The American Southwest is a photographer's paradise. The area known as the Four Corners epitomizes this, yet it is frequently bypassed by tourists. Located at the quadripoint where Arizona, Utah, New Mexico, and Colorado meet, the Four Corners area is only a six-hour drive from the Phoenix airport.
The sparsely populated region features an almost surreal landscape of towering buttes, mesas, and deep canyons. Although it is semi-arid, it is characterized by a rich colour palette of red and ochre. Sandstone formations hundreds of feet high resemble massive sculptures from earlier eras. Deep valleys and canyons expose multi-patterned geological layers of the earth's crust. It is not difficult to imagine that the region would have looked exactly the same several hundred years ago, or even thousands of years ago. One cannot help but wonder what travellers must have thought when they first encountered this vast, intimidating, but strikingly beautiful land.
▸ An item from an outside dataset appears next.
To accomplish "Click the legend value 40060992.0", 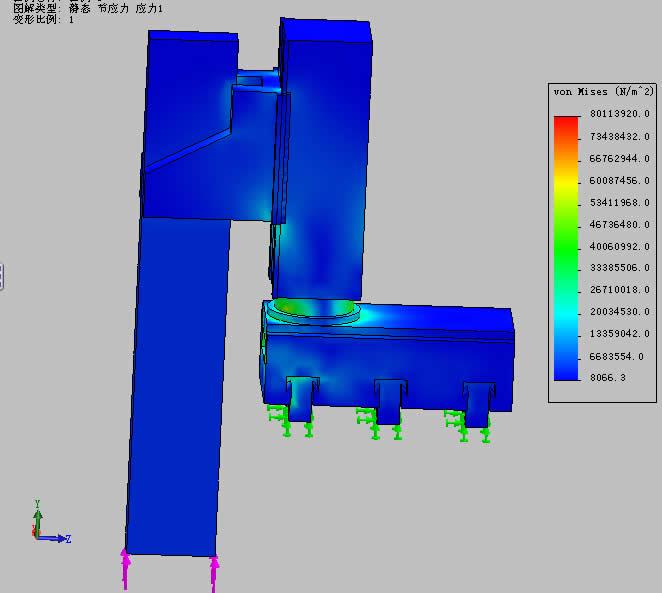I will point(618,247).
It is hardly surprising that the area has been the setting for countless Western movies. Clearly, those who inhabited or traversed such terrain must have been hardy, determined, and courageous men and women.
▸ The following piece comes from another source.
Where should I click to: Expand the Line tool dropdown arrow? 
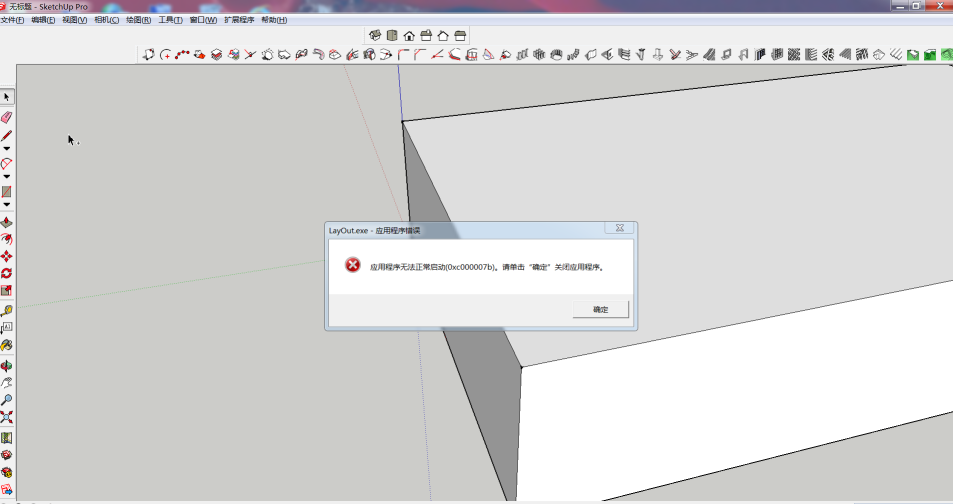[7, 148]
Much of the land in the region is owned by semi-autonomous native American nations (Navajo, Utes, Hopi, and Zuni). The topography and character of the land are reflected in their proud cultures. Many of the valleys, canyons, and sandstone monoliths have sacred meaning for them. This is easy to understand. The vastness of the land, the endless sky, the immense scale of the natural monuments, and the quiet all reinforce a sense of spirituality.
The accompanying photographs were taken in the spring of 2015 in Canyon de Chelly, Arizona; Monument Valley, Utah; and Valley of the Gods, Utah.
TOM WILLIAMS served Queen's University from 1977 until 2009 in numerous capacities, including Dean of the Faculty of Education, Vice Principal (Operations), and Principal. He is a Professor Emeritus in the Scholl of Policy Studies and the Faculty of Education.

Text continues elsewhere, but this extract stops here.